The most recent influx of immigrants has resulted from the Venezuelan refugee crisis, a crisis occurring due to the adverse effects of the Hugo Chávez and his Bolivarian Revolution in Venezuela. Compared to the 2000 Census, there has been an increase from the 2,823 Venezuelan Mexicans in 2000 to 10,063 in 2010, a 357% increase of Venezuelan-born individuals living in Mexico.

Mexico granted 975 Venezuelans permanent identification cards in the first 5 months of 2014 alone, a number that doubled that of Venezuelans granted ID cards altogether in 2013 and a number that would have represented 35% of all Venezuelan Mexicans in Mexico in the year 2000.

During June 2016, Venezuelans surpassed Americans (historically, first) for number of new work visas granted.
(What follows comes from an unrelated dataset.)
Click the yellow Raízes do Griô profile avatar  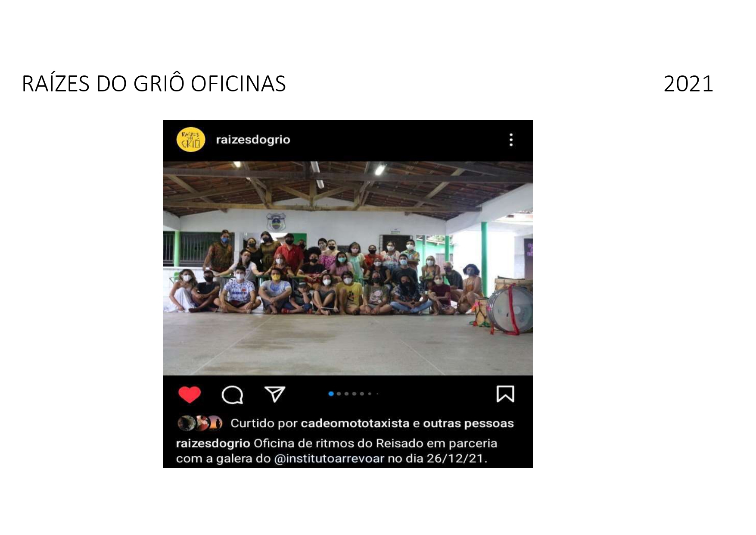coord(190,140)
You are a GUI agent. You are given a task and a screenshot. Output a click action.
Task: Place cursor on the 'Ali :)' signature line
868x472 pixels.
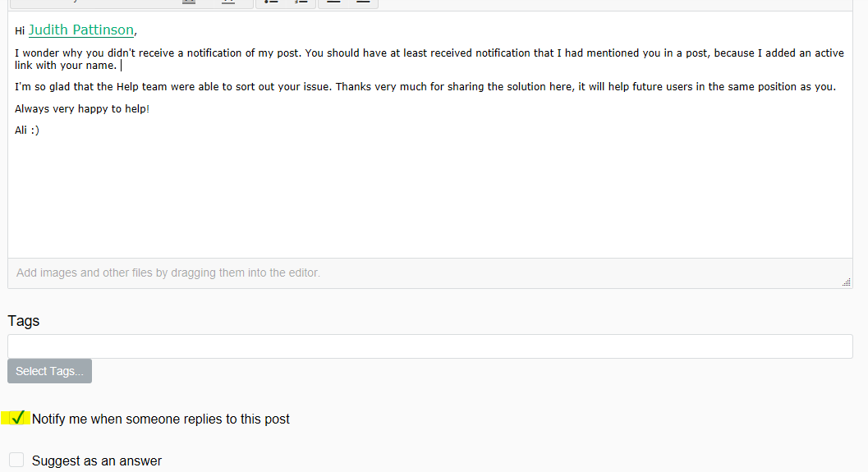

The 1,183 visas granted in June were a 20% increase from the 981 granted in May. The main destinations are Mexico City, Nuevo León and Tabasco (due to the state's petroleum industry).

As of May 2017, Venezuelans were first in the number of permanent residency cards granted and the number of visas granted to "visiters for humanitarian reasons" (Tarjetas de Visitantes por Razones Humanitarias). In the first six months of 2017, 1,420 Venezuelans had sought asylum in Mexico. Resulting in Venezuelans making up 21% of the total asylum seekers in Mexico, significantly up from the 4% of total asylum seekers in the first half of 2016.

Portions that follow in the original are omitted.